Skip to 3 minutes and 36 seconds And so, if we don’t tell them do we sort of visit upon them a certain kind of deception that is some would argue morally wrong? Even if they are not aware of it, we’re aware of it, we are aware that we are deceiving them and indeed other people in the family maybe as well aware of that, for example, aunts, uncles, grandmothers and so on who may know something about their conception.
How important is biology?
Donor conception highlights - and at the same time challenges - our idea of what it means to be a parent. It highlights the biological nature of parenthood, as it involves a genetic link; yet at the same time it challenges how important that link is.
As we saw in this week’s introduction, there are biological and social parents and they are not always the same person. A donor parent may be involved in a child’s life, or later on if they are contacted, but in many cases they are not.
Even so, our notions around parenthood are changing and some believe we are placing more emphasis on our biology today than we ever did.
Consider, for example, the way in which some people might refer to a biological parent as the ‘real parent’. This kind of language is a source of concern for non-biological, social parents, who are the ones actually doing the parenting.
At the same time, new family forms are challenging this narrative and assisted reproduction continues to give new meaning to the debate around the importance of biology.

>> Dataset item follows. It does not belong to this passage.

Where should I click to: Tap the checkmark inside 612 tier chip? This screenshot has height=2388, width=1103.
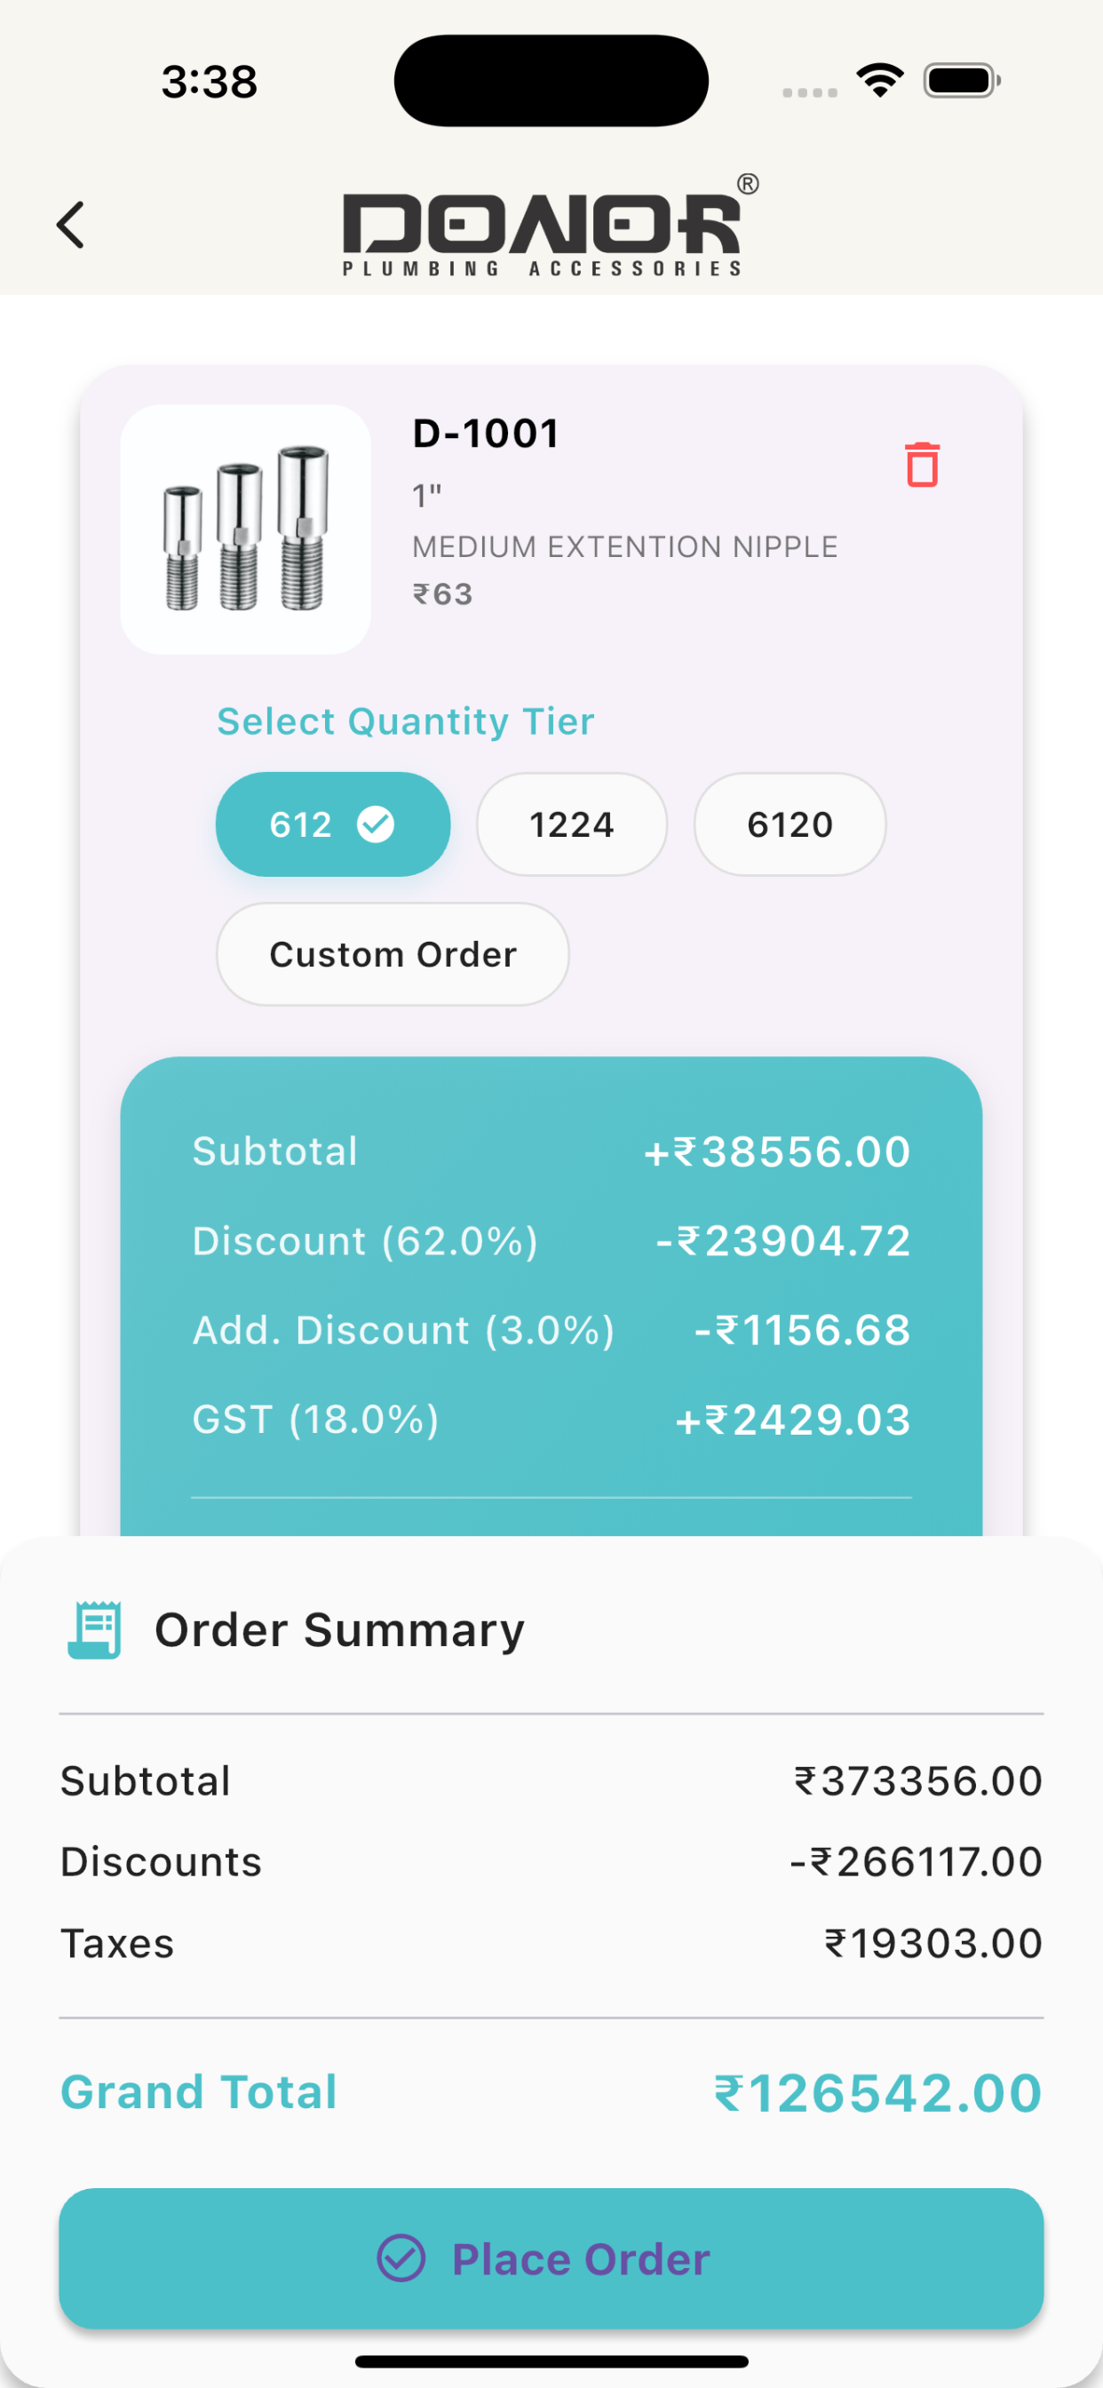pyautogui.click(x=375, y=824)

The way we think of biological parenthood reflects the way we think about ourselves in general. Professor Parry suggests that biology is part of who we are, but not the core of who we are.
This is important because it impacts on our choices with regards to assisted fertility and gamete donation, where the question of the importance of biology and genetic links is brought to the fore.
Questions to consider: Do you agree that the biological parenthood is ‘valorised’ in society? How important is it in your family or your community? Do you think the nature of parenthood is changing, and if so, in what way?